For lookyloo, it is just an admin user, for pandora it is an admin user and lightweight sessions. What would an authenticated user need to do in vulnerability lookup? I'm happy to let you do that, I just want to avoid we do it multiple times when new requirements come up.
Thanks for the merge !
Yes, I agree that it is quite specific. I was mainly referring to the fact of using the same database to store the vulnerabilities and the (new) informations related to the users. So kvrocks. Most of the time I deal with PostrgreSQL (with SQLAlchemy). I am very familiar with Flask-Login, Flask-WTF, etc. But I suppose that in this project we will as well use kvrocks in order to store users ? Maybe I am wrong.
I was as well wondering why do we need authenticated views in vulnerability-lookup. @adulau gave us the example of users able to comment a vulnerability. So it is not even an admin user, but a normal user able to add comments. Of course, I guess we will need at some point an admin user. That's not really the difficulty.
Admin user is easy, and the session thing is fine too for what it is. The admin users for lookyloo and pandora are hardcoded in the config, the sessions are expired automatically after a while.

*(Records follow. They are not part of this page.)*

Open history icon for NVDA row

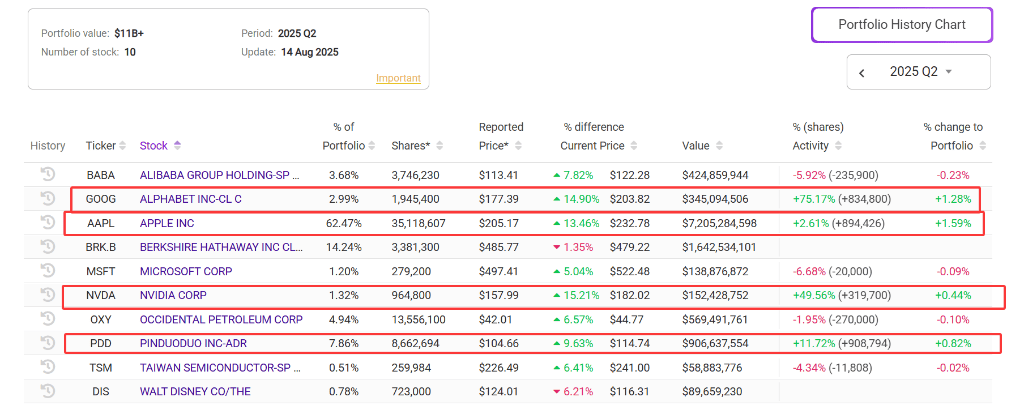coord(47,295)
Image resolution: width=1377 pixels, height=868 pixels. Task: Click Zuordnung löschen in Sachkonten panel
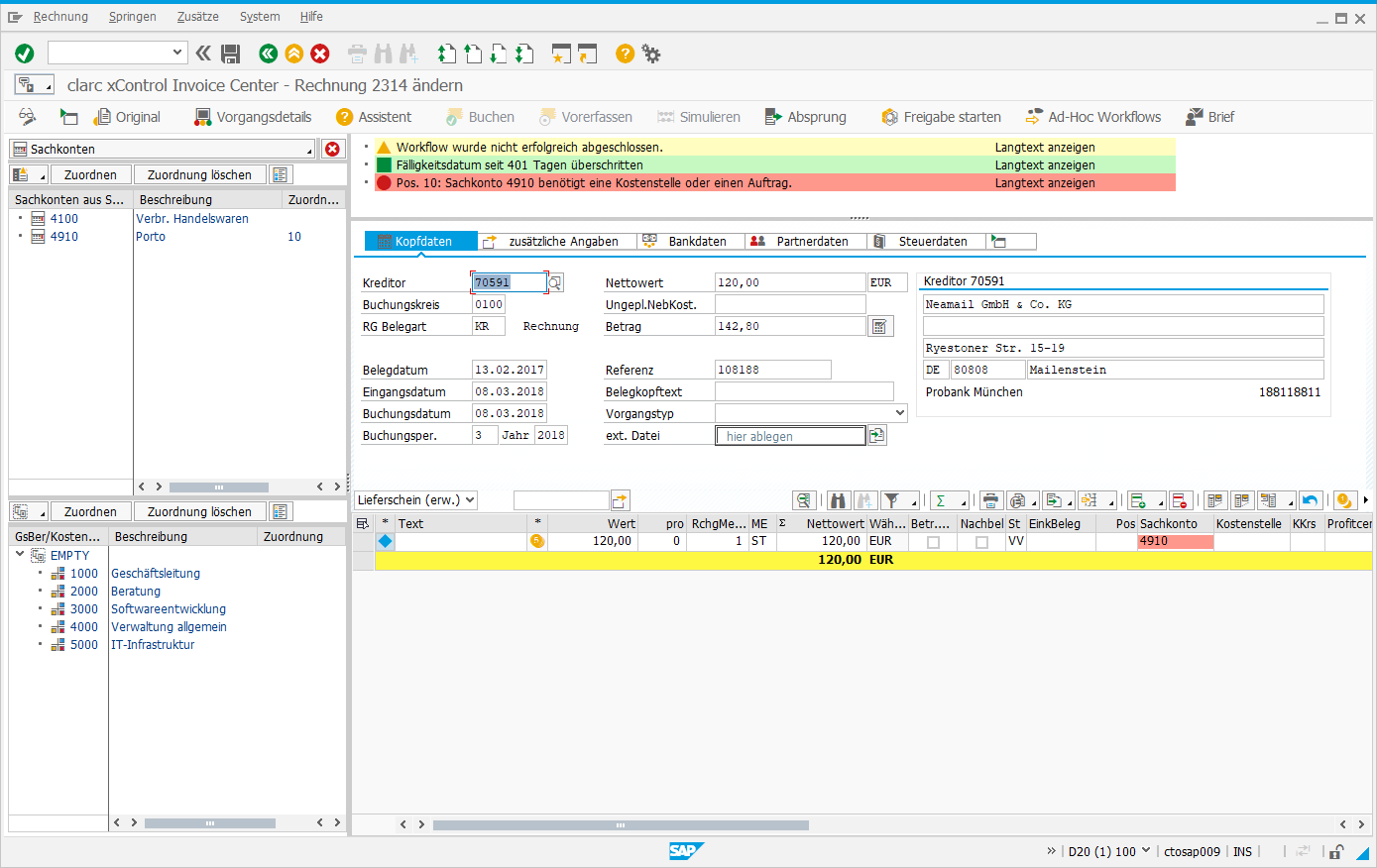point(199,174)
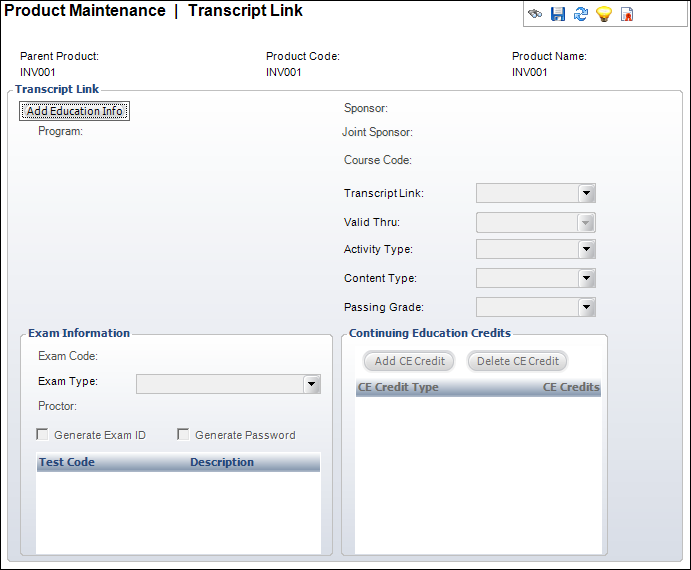The image size is (691, 570).
Task: Click the binoculars search icon
Action: (x=536, y=14)
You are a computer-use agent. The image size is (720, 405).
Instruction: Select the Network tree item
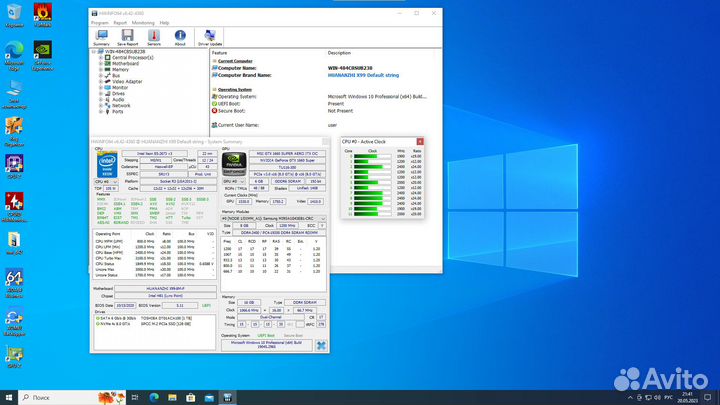click(120, 105)
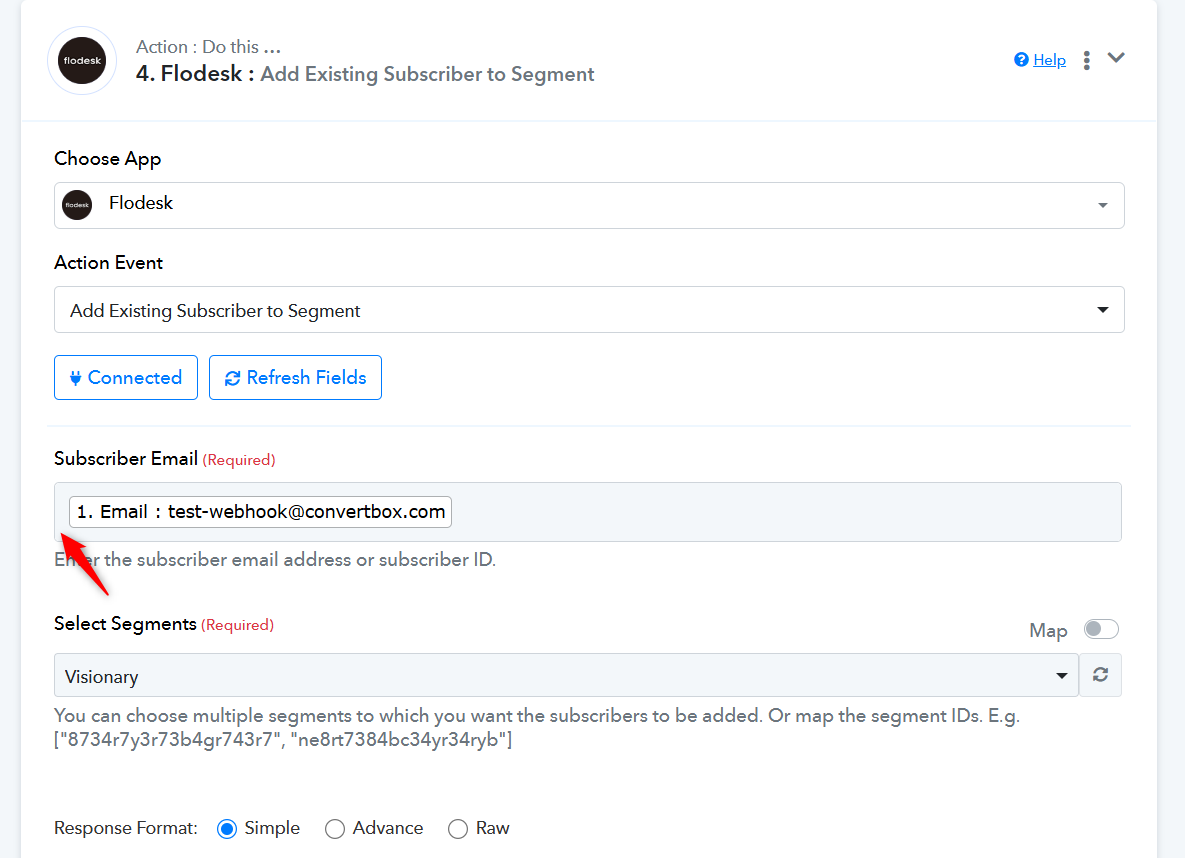Reload segments using the refresh icon button

pyautogui.click(x=1101, y=675)
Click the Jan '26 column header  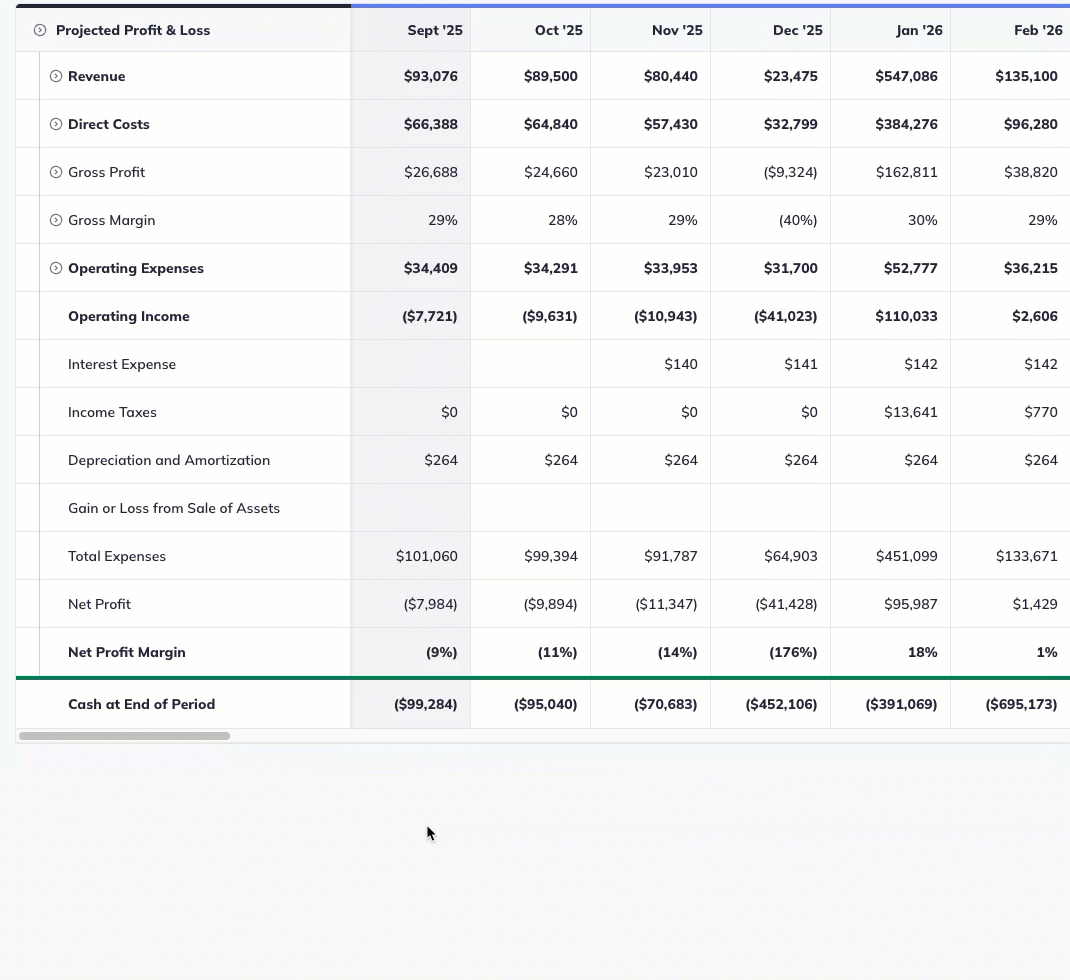918,30
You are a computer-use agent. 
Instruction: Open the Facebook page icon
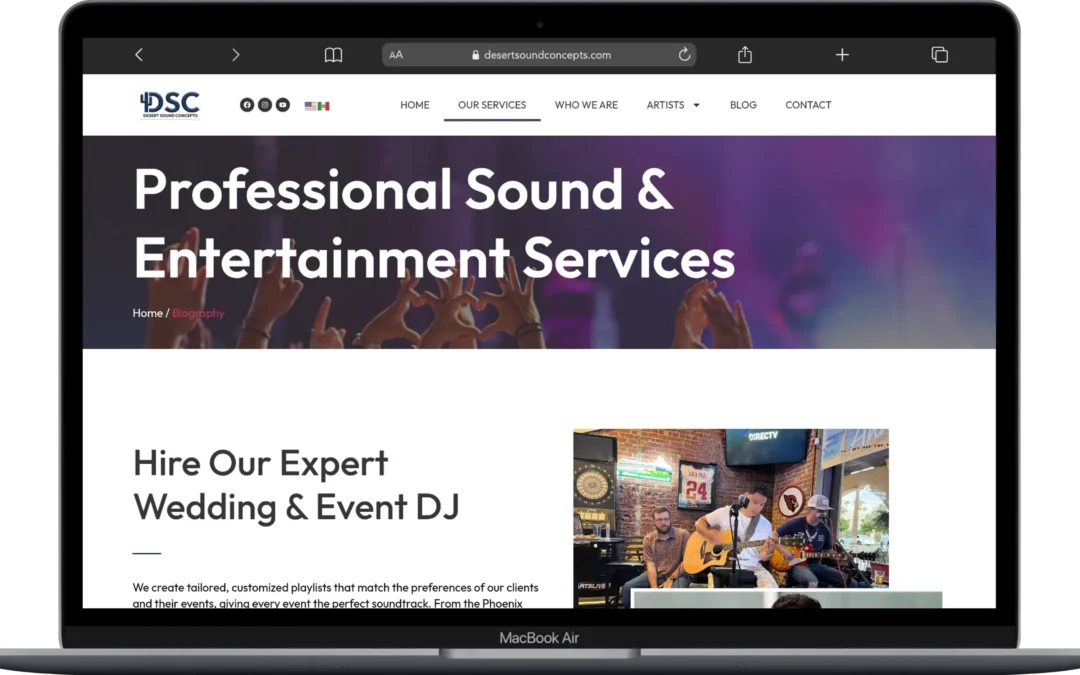pos(247,104)
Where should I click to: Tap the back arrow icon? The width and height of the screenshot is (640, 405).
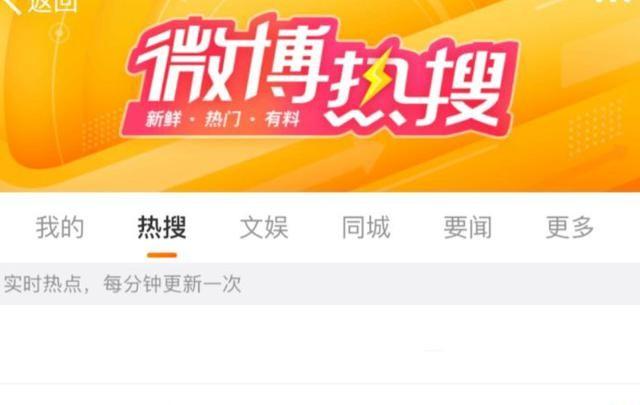click(11, 5)
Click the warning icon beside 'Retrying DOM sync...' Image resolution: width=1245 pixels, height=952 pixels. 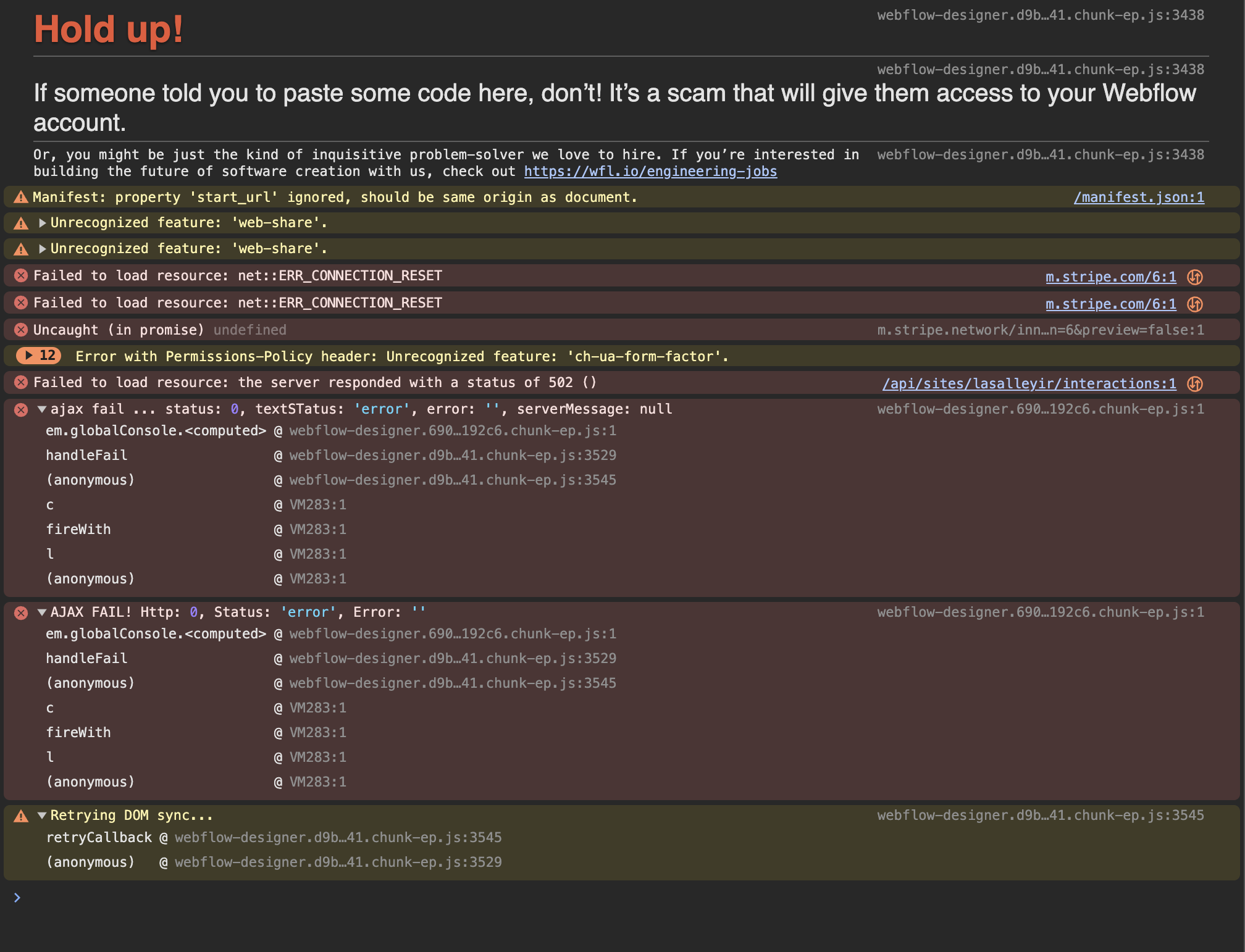(x=21, y=816)
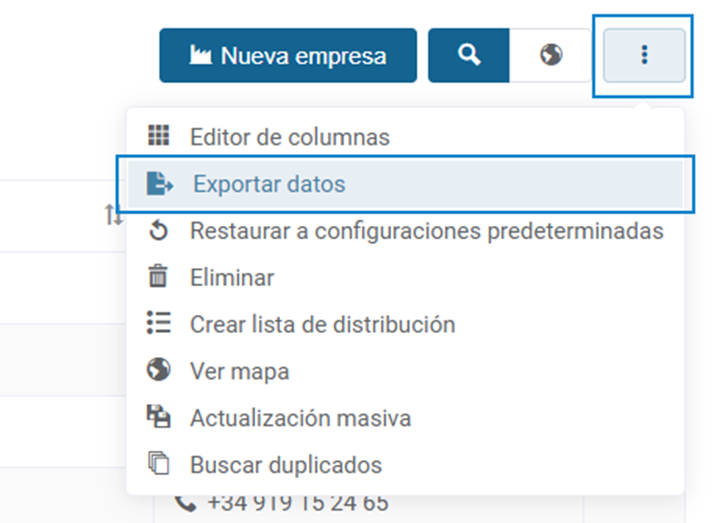
Task: Choose Buscar duplicados menu entry
Action: pos(405,465)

Adding a proper user management system (also encoding vulns potentially, see https://github.com/cve-search/vulnerability-lookup/issues/1#issuecomment-1735110315) is a completely other beast (especially when we will want to add groups, organisations, password reset, ...). Would be nice to scope it so we don't have to redo it in 6 months when we realize it doesn't scales.
OK, I see we have a few open questions on this point ;-)
What I already did in at least 2-3 projects with Flask is having two kind of users: admin and normal users. With a support of organizations. A user can be member of one or several organizations. Implemented password reset, API key, etc. With the notion of owner on different kind of objects: owner as member of an org or as an object 'editor'. So yeah, it must be scoped/specified in a dedicated issue.
I am just still wondering about the backend where to store this. In kvorcks or we use Postgre/MarisDB (with SQLAlchemy), That's my main big question for the moment since I have some experience with what I explained above. I think that using a dedicated database it not an issue in order to implement a vulnerabilities encoding feature. Of course we have to talk about rights/permissions issues (object editor/contributor/etc.).
Just created #32 to discuss. It's open of course.
WIP chg: [feed] It is now possible to specify if the new feed must be returned to the RSS or ATOM format with a parameter in the URL Possibility to get RSS/ATOM news from all sources. Added HTML link tags in the header of main.html template.